● **Page excerpt**:
Here is a summary of the results from the 3 methods
## betas and SE's
tbl_smry <- cbind(summary(snakes_pql)$tTable[, 1:2],
summary(snakes_lap)$coefficients[, 1:2],
summary(snakes_ghq)$coefficients[, 1:2])
## SD for RE's
loc_SD <- c(c(sqrt(insight::get_variance_random(snakes_pql)), NA),
c(sqrt(insight::get_variance_random(snakes_lap)), NA),
c(sqrt(insight::get_variance_random(snakes_ghq)), NA))
## table of results
tbl_smry <- rbind(tbl_smry, "location SD" = loc_SD)
colnames(tbl_smry) <- c(" PQL ", "SE ", " Laplace", "SE ", " GHQ ", "SE ")
round(tbl_smry, 3)
## PQL SE Laplace SE GHQ SE
## (Intercept) 1.125 0.117 1.099 0.117 1.099 0.118
## size 0.508 0.079 0.506 0.066 0.506 0.067
## location SD 0.508 NA 0.525 NA 0.525 NA
What if we also want to include the random effect of year? If so, our options are much more limited. glmmPQL
only allows for nested random effects and glmer(..., nAGQ = pts)

● **Requirements**:
a) Answer these from the model comparison excerpt:
(i) What are the three method names used as column headers in the table of results?
(ii) What is the Laplace estimate for size?
(iii) What kind of random effects does glmmPQL allow?
b) Write what comes next in the model comparison excerpt, picking up right after its last line.

● **Data lines**:
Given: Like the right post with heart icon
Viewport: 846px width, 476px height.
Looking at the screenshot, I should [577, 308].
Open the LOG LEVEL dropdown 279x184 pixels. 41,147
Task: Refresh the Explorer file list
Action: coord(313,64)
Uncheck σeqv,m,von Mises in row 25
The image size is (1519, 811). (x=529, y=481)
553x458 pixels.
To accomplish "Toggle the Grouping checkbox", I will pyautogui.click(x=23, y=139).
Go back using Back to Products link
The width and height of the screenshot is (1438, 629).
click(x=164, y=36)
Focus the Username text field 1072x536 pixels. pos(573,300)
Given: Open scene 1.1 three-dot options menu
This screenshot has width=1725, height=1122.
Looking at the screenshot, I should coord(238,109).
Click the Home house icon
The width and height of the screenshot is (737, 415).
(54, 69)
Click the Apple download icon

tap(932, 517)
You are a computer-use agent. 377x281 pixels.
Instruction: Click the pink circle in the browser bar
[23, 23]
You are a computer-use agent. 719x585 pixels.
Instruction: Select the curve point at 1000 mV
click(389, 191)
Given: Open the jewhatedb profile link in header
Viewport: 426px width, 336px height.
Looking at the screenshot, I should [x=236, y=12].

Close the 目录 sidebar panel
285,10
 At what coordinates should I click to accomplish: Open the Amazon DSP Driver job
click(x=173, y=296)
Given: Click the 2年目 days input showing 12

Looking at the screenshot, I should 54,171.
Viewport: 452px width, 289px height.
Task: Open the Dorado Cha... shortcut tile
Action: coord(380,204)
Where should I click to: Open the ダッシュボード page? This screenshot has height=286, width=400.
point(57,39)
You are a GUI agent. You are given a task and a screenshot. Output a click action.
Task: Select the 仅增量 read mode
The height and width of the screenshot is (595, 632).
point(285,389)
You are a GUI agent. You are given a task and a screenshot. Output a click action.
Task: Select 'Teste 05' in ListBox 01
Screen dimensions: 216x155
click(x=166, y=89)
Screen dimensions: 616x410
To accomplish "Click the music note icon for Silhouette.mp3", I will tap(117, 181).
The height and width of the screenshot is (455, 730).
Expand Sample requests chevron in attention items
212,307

● **Results**:
a)
(i) PQL, Laplace, GHQ
(ii) 0.506
(iii) Nested random effects

b)
only allows for one random effect, but we can use the Laplace approximation via glmer
.
## fit model
snakes_lap_2 <- glmer(eggs ~ size + (1 | loc) + (1 | year),
data = df_eggs, family = poisson)
## model summary
summary(snakes_lap_2)
## Generalized linear mixed model fit by maximum likelihood (Laplace
## Approximation) [glmerMod]
## Family: poisson ( log )
## Formula: eggs ~ size + (1 | loc) + (1 | year)
## Data: df_eggs
##
## AIC BIC logLik deviance df.resid
## 928.8 942.6 -460.4 920.8 230
##
## Scaled residuals:
## Min 1Q Median 3Q Max
## -1.7498 -0.6251 -0.0568 0.5055 3.5431
##
## Random effects:
## Groups Name Variance Std.Dev.
## loc (Intercept) 0.2522 0.5022
## year (Intercept) 0.1557 0.3945
## Number of obs: 234, groups: loc, 23; year, 14
##
## Fixed effects:
## Estimate Std. Error z value Pr(>|z|)
## (Intercept) 1.03612 0.15518 6.677 2.44e-11 ***
## size 0.51380 0.07063 7.274 3.48e-13 ***
## ---
## Signif. codes: 0 '***' 0.001 '**' 0.01 '*' 0.05 '.' 0.1 ' ' 1
##
## Correlation of Fixed Effects:
## (Intr)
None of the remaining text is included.